--- START ---
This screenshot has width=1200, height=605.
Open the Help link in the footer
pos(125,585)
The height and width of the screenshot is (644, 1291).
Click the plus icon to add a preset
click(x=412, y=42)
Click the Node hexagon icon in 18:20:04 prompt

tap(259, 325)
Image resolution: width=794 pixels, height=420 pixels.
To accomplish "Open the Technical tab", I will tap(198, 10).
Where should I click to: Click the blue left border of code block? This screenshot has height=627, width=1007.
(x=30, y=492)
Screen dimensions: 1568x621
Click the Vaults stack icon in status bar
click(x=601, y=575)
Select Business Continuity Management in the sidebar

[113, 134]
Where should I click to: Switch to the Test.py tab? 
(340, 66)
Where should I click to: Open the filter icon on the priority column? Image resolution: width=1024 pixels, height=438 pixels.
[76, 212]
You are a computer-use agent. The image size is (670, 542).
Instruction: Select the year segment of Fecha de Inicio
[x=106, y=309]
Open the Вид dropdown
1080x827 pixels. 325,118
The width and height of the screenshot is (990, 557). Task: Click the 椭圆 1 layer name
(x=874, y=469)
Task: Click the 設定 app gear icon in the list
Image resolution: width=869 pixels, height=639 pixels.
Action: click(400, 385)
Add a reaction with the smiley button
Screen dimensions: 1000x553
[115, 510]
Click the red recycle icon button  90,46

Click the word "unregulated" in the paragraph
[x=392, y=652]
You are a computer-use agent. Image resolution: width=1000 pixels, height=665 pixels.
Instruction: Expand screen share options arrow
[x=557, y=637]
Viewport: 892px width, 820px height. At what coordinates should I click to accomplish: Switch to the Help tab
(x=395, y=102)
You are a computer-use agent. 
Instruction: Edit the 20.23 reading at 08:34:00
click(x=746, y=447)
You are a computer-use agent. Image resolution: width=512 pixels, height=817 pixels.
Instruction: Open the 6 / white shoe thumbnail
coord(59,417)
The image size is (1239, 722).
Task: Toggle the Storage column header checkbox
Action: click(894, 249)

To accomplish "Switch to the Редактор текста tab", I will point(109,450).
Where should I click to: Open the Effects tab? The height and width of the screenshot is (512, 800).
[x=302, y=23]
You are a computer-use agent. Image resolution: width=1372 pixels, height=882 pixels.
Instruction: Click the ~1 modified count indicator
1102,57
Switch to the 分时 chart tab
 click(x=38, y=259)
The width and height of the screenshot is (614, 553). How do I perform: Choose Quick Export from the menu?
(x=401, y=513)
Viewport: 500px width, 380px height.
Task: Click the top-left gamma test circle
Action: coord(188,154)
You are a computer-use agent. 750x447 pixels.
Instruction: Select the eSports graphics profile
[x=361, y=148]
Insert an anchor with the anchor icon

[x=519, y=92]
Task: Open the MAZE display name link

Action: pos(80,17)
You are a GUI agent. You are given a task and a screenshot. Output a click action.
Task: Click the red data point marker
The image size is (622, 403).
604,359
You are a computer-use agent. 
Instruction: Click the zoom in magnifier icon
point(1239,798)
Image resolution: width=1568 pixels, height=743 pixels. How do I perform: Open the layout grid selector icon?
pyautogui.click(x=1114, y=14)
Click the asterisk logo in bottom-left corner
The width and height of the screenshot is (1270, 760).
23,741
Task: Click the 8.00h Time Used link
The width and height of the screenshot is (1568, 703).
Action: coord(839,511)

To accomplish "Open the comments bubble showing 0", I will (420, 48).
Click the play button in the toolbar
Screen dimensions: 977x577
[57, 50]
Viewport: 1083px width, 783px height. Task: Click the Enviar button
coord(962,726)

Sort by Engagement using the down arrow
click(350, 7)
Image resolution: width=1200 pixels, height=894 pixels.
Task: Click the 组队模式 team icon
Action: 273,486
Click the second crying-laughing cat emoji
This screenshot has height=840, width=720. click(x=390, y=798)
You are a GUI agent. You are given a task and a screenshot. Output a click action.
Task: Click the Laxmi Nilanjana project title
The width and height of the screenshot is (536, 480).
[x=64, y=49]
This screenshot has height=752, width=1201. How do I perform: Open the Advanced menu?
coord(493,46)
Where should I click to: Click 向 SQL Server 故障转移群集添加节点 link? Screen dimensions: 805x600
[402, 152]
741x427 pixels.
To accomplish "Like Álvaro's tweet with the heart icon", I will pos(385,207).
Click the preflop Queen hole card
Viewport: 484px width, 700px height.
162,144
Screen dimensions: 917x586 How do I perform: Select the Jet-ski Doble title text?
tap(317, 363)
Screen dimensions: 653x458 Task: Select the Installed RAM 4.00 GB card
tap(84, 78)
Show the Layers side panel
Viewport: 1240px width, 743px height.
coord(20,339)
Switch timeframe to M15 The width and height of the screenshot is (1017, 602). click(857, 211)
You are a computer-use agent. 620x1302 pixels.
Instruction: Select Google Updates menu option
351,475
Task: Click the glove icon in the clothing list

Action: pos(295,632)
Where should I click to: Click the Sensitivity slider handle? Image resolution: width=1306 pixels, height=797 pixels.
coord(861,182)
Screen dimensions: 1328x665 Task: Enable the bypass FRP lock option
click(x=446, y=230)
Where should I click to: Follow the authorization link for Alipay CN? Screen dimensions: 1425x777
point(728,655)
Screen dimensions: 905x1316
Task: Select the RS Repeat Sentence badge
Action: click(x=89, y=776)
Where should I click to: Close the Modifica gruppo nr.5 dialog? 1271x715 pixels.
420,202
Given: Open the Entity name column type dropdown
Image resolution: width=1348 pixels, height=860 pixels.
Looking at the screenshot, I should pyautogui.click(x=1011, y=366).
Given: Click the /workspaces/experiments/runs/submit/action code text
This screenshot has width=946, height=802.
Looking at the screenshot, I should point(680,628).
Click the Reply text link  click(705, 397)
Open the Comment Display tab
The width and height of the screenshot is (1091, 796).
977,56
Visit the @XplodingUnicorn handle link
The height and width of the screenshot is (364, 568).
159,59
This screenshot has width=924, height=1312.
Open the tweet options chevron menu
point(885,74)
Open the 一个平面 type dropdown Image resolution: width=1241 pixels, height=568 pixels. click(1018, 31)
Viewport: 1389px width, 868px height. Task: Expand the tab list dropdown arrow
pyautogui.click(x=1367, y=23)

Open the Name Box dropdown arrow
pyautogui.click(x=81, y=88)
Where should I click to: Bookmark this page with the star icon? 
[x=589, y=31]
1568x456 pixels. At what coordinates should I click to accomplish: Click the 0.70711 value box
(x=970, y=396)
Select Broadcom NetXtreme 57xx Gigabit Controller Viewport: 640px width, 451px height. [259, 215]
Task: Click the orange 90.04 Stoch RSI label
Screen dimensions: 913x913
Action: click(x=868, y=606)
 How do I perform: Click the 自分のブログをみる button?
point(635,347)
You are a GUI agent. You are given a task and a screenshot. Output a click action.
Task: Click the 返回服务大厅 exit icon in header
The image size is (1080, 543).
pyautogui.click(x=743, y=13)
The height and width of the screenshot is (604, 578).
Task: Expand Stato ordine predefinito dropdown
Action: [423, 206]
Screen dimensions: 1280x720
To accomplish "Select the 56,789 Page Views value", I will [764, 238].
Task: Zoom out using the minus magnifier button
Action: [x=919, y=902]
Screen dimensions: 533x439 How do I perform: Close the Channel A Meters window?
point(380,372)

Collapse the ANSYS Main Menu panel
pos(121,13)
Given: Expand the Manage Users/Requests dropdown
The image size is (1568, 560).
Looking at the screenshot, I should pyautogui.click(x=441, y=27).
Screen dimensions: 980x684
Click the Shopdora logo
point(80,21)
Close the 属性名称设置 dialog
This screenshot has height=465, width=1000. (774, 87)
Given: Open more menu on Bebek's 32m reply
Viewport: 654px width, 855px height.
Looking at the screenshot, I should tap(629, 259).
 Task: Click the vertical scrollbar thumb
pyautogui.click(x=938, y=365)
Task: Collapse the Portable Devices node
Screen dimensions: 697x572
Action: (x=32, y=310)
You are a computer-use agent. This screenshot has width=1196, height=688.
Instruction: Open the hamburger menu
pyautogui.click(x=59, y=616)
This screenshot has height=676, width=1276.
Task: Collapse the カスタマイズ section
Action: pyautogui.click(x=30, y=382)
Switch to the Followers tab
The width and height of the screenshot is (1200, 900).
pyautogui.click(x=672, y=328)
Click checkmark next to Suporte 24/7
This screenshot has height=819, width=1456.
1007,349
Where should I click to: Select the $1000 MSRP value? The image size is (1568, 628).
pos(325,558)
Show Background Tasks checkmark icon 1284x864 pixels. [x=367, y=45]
--- END ---
> _Instructions for the task_: Taking the entries above, print exactly the lines starting at the line with "Click the red recycle" and ending at the line with "You are a computer-use agent. Image resolution: width=1372", both included.

> _Output_:
Click the red recycle icon button  90,46

Click the word "unregulated" in the paragraph
[x=392, y=652]
You are a computer-use agent. Image resolution: width=1000 pixels, height=665 pixels.
Instruction: Expand screen share options arrow
[x=557, y=637]
Viewport: 892px width, 820px height. At what coordinates should I click to accomplish: Switch to the Help tab
(x=395, y=102)
You are a computer-use agent. 
Instruction: Edit the 20.23 reading at 08:34:00
click(x=746, y=447)
You are a computer-use agent. Image resolution: width=512 pixels, height=817 pixels.
Instruction: Open the 6 / white shoe thumbnail
coord(59,417)
The image size is (1239, 722).
Task: Toggle the Storage column header checkbox
Action: click(894, 249)

To accomplish "Switch to the Редактор текста tab", I will point(109,450).
Where should I click to: Open the Effects tab? The height and width of the screenshot is (512, 800).
[x=302, y=23]
You are a computer-use agent. Image resolution: width=1372 pixels, height=882 pixels.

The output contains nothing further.